### SOURCE DATA:
Content starts

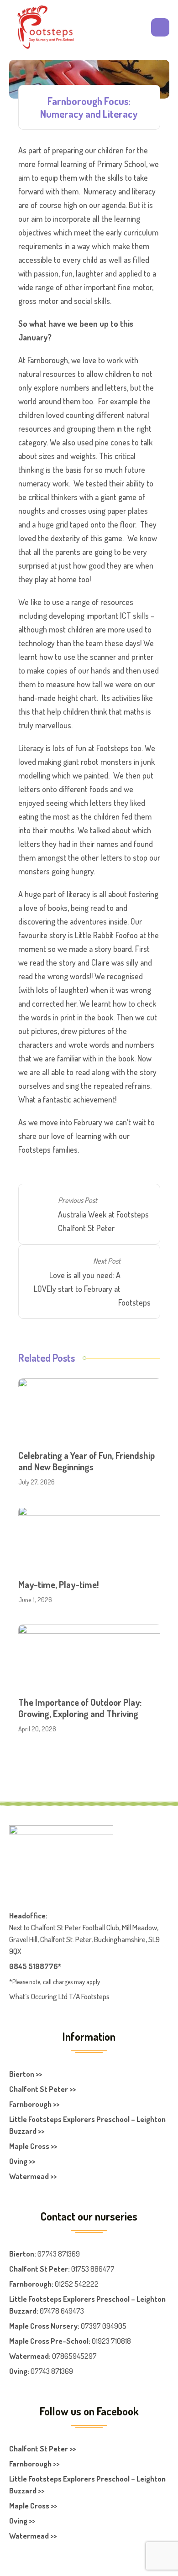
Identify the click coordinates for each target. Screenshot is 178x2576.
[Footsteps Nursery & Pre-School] (45, 27)
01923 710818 (111, 2341)
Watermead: (30, 2356)
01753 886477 (93, 2268)
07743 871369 (58, 2253)
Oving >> (22, 2161)
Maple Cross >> (33, 2146)
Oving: (19, 2371)
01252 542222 (77, 2284)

Content ends

### DIRECTIONS:
A faithful copy of the data is required: each word kept, each picture omitted.

### EXERCISE SOLUTION:
Identify the click coordinates for each target. Screenshot is 178x2576.
[Footsteps Nursery & Pre-School] (45, 27)
01923 710818 (111, 2341)
Watermead: (30, 2356)
01753 886477 (93, 2268)
07743 871369 (58, 2253)
Oving >> (22, 2161)
Maple Cross >> (33, 2146)
Oving: (19, 2371)
01252 542222 (77, 2284)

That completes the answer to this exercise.